* _Aim of the task_
Return the data exactly, but only from the line containing "2 комментария (231, 890)" through its last line.

___ Exercise data ___

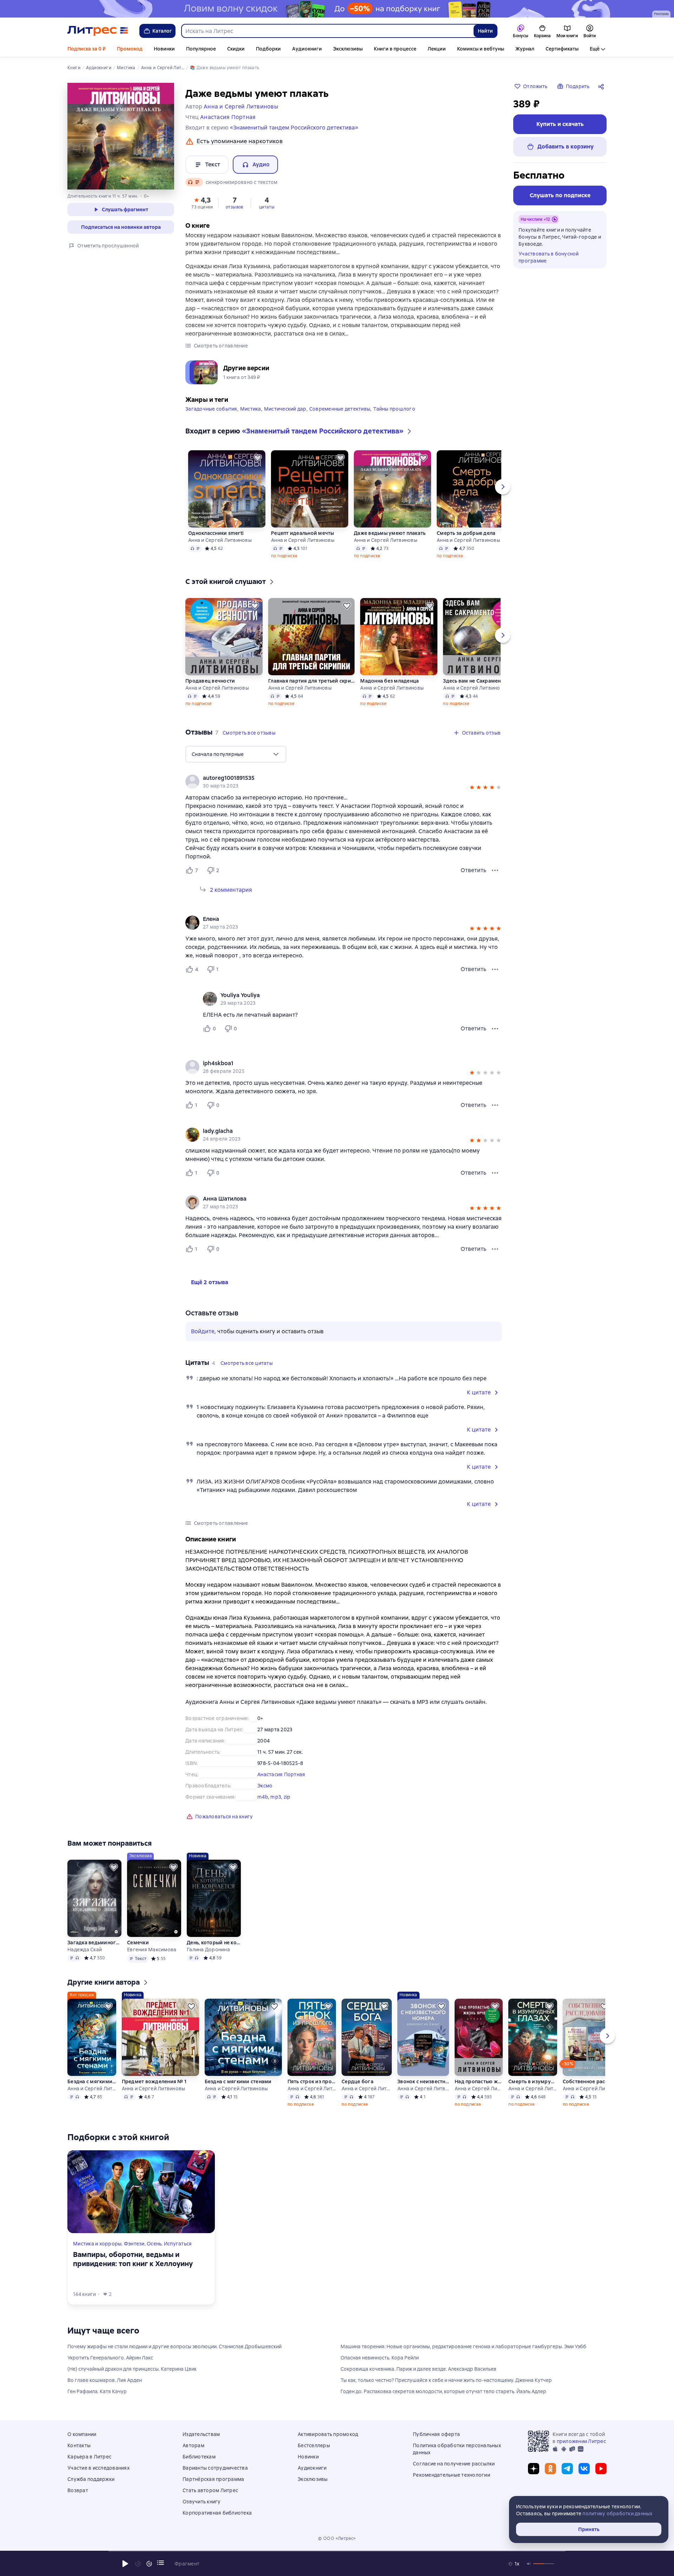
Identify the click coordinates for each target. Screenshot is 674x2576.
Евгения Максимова (151, 1949)
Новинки (164, 49)
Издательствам (201, 2434)
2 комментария (231, 890)
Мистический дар (285, 409)
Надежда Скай (84, 1949)
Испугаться (178, 2243)
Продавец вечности (210, 681)
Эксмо (264, 1785)
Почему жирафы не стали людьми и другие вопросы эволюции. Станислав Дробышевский (174, 2346)
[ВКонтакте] (584, 2468)
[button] (202, 202)
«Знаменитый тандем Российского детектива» (294, 127)
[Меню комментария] (495, 1028)
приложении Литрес (581, 2441)
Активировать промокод (328, 2434)
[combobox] (327, 31)
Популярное (201, 49)
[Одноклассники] (550, 2468)
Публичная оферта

___

* _Answer to the problem_
2 комментария (231, 890)
Мистический дар (285, 409)
Надежда Скай (84, 1949)
Испугаться (178, 2243)
Продавец вечности (210, 681)
Эксмо (264, 1785)
Почему жирафы не стали людьми и другие вопросы эволюции. Станислав Дробышевский (174, 2346)
[ВКонтакте] (584, 2468)
[button] (202, 202)
«Знаменитый тандем Российского детектива» (294, 127)
[Меню комментария] (495, 1028)
приложении Литрес (581, 2441)
Активировать промокод (328, 2434)
[combobox] (327, 31)
Популярное (201, 49)
[Одноклассники] (550, 2468)
Публичная оферта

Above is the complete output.